Jika dibandingkan dengan angka pada kuartal sebelumnya sebesar Rp255,12 triliun, maka kredit korporasi di kuartal I/2021 tumbuh 2,9%.
Portofolio kredit korporasi menyumbang hampir separuh atau 44,8% dari total kredit BCA pada kuartal I/2021 yang sebesar Rp586,8 triliun.
Adapun, sisanya sebesar 30,5% merupakan kredit komersial dan UKM, serta 23,7% merupakan kredit konsumer. Kredit komersial dan UMKM turun 6,4% yoy menjadi Rp178,9 triliun, sedangkan kredit konsumer terkontraksi 10% yoy menjadi Rp139,5 triliun.
Senior Faculty Lembaga Pengembangan Perbankan Indonesia (LPPI) Trioksa Siahaan mengatakan pertumbuhan kredit korporasi secara tahunan pada kuartal awal tahun ini patut diapresiasi. Apalagi pada Maret 2020 merupakan periode awal pandemi masuk ke Indonesia.
Baca Juga
Menurutnya, kenaikan kredit di segmen itu menjadi menjadi harapan yang baik bagi pemulihan ekonomi nasional. Adanya pertumbuhan kredit menunjukkan korporasi mulai beraktifitas.
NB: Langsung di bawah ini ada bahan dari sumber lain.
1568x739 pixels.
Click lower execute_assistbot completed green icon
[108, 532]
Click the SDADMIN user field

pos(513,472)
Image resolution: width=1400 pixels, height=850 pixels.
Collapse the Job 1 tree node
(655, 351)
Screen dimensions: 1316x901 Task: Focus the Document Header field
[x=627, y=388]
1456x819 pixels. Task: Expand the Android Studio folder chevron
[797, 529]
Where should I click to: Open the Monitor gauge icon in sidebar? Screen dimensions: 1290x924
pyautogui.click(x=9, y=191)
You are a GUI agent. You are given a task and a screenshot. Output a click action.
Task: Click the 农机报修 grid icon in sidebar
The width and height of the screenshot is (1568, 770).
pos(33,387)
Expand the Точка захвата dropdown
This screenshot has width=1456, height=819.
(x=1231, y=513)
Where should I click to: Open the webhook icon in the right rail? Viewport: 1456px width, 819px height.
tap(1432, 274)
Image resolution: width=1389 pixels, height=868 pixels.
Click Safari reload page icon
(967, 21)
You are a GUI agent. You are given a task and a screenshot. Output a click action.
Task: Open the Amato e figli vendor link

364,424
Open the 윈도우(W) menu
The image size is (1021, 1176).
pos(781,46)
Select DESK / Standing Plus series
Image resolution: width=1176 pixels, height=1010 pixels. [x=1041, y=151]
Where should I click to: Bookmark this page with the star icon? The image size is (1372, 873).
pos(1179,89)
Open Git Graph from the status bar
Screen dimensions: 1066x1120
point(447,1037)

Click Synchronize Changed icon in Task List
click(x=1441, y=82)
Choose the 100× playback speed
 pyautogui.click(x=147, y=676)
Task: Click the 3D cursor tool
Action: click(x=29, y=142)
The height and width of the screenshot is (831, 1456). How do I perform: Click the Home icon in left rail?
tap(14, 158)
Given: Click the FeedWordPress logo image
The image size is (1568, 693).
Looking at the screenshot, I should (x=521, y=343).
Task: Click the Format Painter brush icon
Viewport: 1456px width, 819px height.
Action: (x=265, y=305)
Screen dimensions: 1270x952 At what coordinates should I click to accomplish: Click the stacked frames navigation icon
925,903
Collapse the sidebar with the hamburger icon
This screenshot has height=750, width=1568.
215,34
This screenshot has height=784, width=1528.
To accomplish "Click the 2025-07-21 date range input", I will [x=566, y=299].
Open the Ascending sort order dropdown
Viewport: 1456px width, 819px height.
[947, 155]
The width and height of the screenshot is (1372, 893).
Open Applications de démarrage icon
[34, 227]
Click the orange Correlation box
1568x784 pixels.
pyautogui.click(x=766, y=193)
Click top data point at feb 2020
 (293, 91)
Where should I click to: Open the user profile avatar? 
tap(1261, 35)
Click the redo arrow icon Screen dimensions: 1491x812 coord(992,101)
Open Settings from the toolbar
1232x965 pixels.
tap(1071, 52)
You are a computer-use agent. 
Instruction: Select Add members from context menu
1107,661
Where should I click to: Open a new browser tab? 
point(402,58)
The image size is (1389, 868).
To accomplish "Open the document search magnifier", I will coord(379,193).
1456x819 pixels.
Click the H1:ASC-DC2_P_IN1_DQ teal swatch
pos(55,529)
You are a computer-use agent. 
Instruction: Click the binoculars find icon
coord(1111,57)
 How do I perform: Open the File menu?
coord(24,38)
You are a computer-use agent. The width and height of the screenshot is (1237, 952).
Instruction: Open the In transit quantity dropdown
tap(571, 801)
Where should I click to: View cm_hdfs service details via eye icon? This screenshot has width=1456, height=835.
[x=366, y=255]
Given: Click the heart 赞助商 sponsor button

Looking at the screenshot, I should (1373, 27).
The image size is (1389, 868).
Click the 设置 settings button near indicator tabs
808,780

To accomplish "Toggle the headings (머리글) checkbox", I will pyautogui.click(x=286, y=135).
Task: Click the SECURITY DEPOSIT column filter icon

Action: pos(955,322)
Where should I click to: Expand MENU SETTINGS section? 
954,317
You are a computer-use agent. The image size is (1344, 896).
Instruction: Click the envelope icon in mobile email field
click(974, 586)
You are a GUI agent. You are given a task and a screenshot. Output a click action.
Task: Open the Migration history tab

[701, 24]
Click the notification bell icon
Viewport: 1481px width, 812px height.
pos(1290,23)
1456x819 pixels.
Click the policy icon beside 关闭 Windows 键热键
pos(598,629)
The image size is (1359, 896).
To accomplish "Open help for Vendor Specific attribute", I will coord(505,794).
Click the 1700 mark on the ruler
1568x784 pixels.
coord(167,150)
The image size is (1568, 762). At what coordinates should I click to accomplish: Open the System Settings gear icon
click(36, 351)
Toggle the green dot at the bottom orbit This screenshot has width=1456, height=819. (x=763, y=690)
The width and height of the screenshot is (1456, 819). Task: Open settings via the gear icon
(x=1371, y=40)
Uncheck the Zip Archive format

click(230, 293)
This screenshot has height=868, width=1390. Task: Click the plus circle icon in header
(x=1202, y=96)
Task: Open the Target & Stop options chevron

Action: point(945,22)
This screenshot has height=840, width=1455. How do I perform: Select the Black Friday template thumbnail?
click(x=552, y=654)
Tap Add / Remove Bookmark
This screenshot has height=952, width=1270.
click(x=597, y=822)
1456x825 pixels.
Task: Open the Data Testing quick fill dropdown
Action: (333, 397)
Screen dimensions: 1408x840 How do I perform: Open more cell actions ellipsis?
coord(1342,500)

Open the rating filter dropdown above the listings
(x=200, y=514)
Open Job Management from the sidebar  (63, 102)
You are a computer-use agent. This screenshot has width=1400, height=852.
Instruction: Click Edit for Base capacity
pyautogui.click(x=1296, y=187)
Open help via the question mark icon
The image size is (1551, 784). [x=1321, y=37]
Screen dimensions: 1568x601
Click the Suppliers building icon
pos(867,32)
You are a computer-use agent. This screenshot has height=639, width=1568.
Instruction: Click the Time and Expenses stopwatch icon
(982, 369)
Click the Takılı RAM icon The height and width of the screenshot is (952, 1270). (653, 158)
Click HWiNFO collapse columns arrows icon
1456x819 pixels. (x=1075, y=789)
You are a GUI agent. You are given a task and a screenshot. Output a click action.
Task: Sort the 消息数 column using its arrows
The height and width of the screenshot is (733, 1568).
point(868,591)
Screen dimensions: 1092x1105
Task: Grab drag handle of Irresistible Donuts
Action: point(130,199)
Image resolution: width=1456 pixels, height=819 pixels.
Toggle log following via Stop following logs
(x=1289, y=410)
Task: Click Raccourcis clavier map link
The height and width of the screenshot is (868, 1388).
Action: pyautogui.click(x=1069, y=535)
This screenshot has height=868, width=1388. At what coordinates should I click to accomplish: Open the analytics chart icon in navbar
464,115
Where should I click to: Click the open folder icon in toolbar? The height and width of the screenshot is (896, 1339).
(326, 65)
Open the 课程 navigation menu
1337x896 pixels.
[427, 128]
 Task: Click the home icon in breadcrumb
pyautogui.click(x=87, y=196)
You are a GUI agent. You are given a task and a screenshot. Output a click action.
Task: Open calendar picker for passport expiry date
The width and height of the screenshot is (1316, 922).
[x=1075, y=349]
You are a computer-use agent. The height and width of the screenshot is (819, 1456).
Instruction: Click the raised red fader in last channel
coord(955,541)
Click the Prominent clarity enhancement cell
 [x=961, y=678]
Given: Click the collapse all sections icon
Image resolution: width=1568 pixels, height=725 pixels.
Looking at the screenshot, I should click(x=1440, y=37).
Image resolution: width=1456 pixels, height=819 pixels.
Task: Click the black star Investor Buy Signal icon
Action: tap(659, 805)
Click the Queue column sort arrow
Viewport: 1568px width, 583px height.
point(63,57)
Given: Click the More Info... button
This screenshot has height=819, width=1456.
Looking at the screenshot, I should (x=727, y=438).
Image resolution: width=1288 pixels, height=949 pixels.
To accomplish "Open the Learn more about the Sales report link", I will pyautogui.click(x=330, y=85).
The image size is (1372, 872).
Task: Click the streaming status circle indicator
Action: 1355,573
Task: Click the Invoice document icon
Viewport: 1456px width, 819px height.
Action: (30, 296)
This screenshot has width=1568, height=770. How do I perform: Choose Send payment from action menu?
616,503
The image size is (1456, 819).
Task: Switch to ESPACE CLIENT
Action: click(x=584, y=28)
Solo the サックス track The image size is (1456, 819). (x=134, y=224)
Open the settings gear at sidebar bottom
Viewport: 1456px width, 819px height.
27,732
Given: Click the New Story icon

Dengan semakin bergairahnya segmen korporasi, mereka dapat merekrut banyak tenaga kerja. Trioksa mengatakan korporasi dapat memberikan kontribusi terhadap pengurangan pengangguran yang tentunya akan berdampak positif terhadap pertumbuhan ekonomi nasional.
"Di sini kita perhatikan BCA masih membukukan pertumbuhan walaupun tipis. Nah ini tentunya ada harapan bahwa segmen korporasi ini sudah mulai kembali beraktivitas," katanya, Kamis (22/4/2021).
Namun, dia menilai pertumbuhan kredit korporasi yang 0,9% secara yoy masih belum begitu mendukung target pertumbuhan ekonomi yang dipasang Presiden Joko Widodo sebesar 7% pada kuartal II/2021. Sehingga, perlu ada dorongan untuk mengungkit pertumbuhan kredit korporasi lebih tinggi.
Kredit korporasi hanya satu bagian dari segmen kredit. Namun masih ada segmen ritel dan UMKM yang juga harus dibenahi. Adanya stimulus yang diberikan pemerintah dan regulator berupa pembebasan PPnBM hingga restrukturisasi kredit, dapat menyasar ke semua segmen mulai dari ritel hingga korporasi.
"Perlu digenjot lagi karena targetnya [pertumbuhan ekonomi] cukup tinggi. Ini yang harus menjadi perhatian, jangan sampai stimulus itu dicabut. Pak Jokowi di kuartal II targetnya bisa mencapai 7%, dibandingkan China yang bisa sampai 18%. Menurut saya, masih perlu banyak yang harus dilakukan untuk mengejar target pertumbuhan dari pemerintah,"imbuhnya.
Lebih lanjut, adanya gelombang kedua di India juga akan menjadi PR baru bagi pemerintah. "Apakah pembatasan akan kembali dilakukan atau akan ada pelonggaran," ujarnya.